Appeal From Richland County
James W. Johnson, Jr., Circuit Court Judge

Unpublished Opinion No. 2009-UP-437
Heard May 27, 2009 – Filed September 10, 2009   


Deputy Chief Appellate Defender for Capital Appeals Robert M. Dudek, of Columbia, for Appellant.

Attorney General Henry Dargan McMaster, Chief Deputy Attorney General John W. McIntosh, Assistant Deputy Attorney General Salley W. Elliott, Assistant Attorney General William M. Blitch, Jr., and Solicitor Warren Blair Giese, all of Columbia, for Respondent.

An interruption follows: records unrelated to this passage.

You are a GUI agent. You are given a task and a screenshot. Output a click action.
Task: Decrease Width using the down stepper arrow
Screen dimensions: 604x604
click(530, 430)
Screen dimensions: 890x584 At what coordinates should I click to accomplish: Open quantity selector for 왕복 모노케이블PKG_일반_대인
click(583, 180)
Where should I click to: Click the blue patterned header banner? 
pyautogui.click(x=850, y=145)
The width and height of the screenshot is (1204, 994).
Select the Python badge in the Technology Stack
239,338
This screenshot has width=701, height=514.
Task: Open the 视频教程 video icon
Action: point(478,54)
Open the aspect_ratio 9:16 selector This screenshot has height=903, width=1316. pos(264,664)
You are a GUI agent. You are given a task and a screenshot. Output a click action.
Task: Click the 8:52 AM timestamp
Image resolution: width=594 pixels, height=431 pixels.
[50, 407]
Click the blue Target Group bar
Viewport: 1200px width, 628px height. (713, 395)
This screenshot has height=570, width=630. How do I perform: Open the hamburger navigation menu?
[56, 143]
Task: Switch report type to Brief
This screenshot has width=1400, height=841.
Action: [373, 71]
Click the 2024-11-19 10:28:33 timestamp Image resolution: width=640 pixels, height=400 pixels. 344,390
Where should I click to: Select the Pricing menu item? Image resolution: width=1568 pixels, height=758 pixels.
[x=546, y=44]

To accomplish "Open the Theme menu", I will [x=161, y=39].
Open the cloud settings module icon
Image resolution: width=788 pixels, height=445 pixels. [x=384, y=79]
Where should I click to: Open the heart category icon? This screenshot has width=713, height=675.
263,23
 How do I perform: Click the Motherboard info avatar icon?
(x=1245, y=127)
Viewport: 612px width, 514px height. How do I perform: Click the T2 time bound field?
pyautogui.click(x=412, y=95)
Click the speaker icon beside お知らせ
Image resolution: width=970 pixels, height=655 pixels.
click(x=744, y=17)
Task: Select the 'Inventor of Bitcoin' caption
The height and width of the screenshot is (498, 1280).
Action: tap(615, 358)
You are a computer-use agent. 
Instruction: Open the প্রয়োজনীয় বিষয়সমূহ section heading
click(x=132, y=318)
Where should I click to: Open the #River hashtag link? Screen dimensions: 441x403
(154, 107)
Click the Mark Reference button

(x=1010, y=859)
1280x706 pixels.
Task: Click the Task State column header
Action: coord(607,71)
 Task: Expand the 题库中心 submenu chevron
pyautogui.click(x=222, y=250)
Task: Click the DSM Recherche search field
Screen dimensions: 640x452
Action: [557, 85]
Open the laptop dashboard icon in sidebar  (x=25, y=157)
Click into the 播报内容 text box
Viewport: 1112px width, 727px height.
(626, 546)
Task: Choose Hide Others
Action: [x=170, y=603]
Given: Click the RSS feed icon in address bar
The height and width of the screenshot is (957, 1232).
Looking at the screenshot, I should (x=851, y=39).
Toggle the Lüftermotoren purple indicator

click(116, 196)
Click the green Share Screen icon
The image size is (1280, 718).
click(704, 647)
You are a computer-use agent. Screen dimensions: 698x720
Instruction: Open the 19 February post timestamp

PER CURIAM:  Randy Thomas appeals his convictions of first-degree criminal sexual conduct (CSC), assault and battery of a high and aggravated nature (ABHAN), and two counts of kidnapping, asserting the circuit court erred in admitting evidence of a previous, alleged, and un-charged CSC under the motive, intent, or common scheme or plan exceptions to Rule 404(b), SCRE.  Thomas also contends the circuit court erred in finding the State had satisfied its requirement of proving chain of custody with respect to certain evidence admitted at trial, and in denying his right of confrontation under the Sixth Amendment of the United States Constitution.  We affirm pursuant to Rule 220(b)(1), SCACR, and the following authorities:

1. Based on the supreme court's recent opinion in State v. Wallace, we affirm the circuit court's admission of prior bad acts evidence under Rule 404(b).  Op. No. 26703 (S.C. Sup. Ct. Aug. 17, 2009) (Shearouse Adv. Sh. No. 37 at 18) (stating a close degree of factual similarity between the alleged bad acts and crime charged is sufficient to admit the evidence under the common scheme or plan exception to the general rule under Rule 404(b) and State v. Lyle, 125 S.C. 406, 11 S.E. 803 (1923)).  We find the allegations against Thomas were proven by clear and convincing evidence, and that the evidence is relevant.  See State v. Wilson, 345 S.C. 1, 545 S.E.2d 827 (2001); see also Rule 401, SCRE.  Additionally, we find the non-exhaustive list of factors to consider in determining whether there is a close degree of similarity between the bad act and the crime charged leads to our affirmance of the circuit court.  Wallace, (Shearouse Adv. Sh. No. 37 at 22) (listing the factors to consider:  (1) the age of the victims when the abuse occurred; (2) the relationship between the victims and the perpetrator; (3) the location where the abuse occurred; (4) the use of coercion or threats; and (5) the manner of the occurrence, for example, the type of sexual battery).  Furthermore, we find the probative value of victim's testimony substantially outweighs the danger of unfair prejudice.  See Rule 403, SCRE.

2.  We find any violation of the chain of custody requirement in the admission of the DNA evidence to be irrelevant and harmless to the outcome of the verdict, as Thomas himself testified that he had consensual sex with the victim in the vicinity of the items which produced the DNA.  Sligh v. Johnson, 288 S.C. 364, 367, 342 S.E.2d 620, 622 (Ct. App. 1986) (finding any error in the admission of evidence through a defective chain of custody is harmless when it is merely cumulative to other evidence properly admitted).  We additionally find any error in the admission of the investigative report to be harmless as cumulative to the photographs and testimony otherwise admitted without objection.  See State v. Holder, 382 S.C. 278, 285, 676 S.E.2d 690, 694 (2009) ("Violations of the Confrontation Clause are subject to a harmless error analysis. . . . A Confrontation Clause error is harmless if the evidence is overwhelming and the violation so insignificant by comparison that we are persuaded, beyond a reasonable doubt, that the violation did not affect the verdict. . . . Considerations include the importance of the witness's testimony, whether the testimony was cumulative, the presence or absence of evidence corroborating or contradicting the testimony of the witness on material points, the extent of cross-examination otherwise permitted, and the overall strength of the prosecution's case."); State v. Gaines, 380 S.C. 23, 29, 667 S.E.2d 728, 731 (2008) (stating error in the admission of evidence is harmless when it is cumulative to other evidence that was properly admitted).

Accordingly, the circuit court is


HEARN, C.J., THOMAS, J., and KONDUROS, J., concur.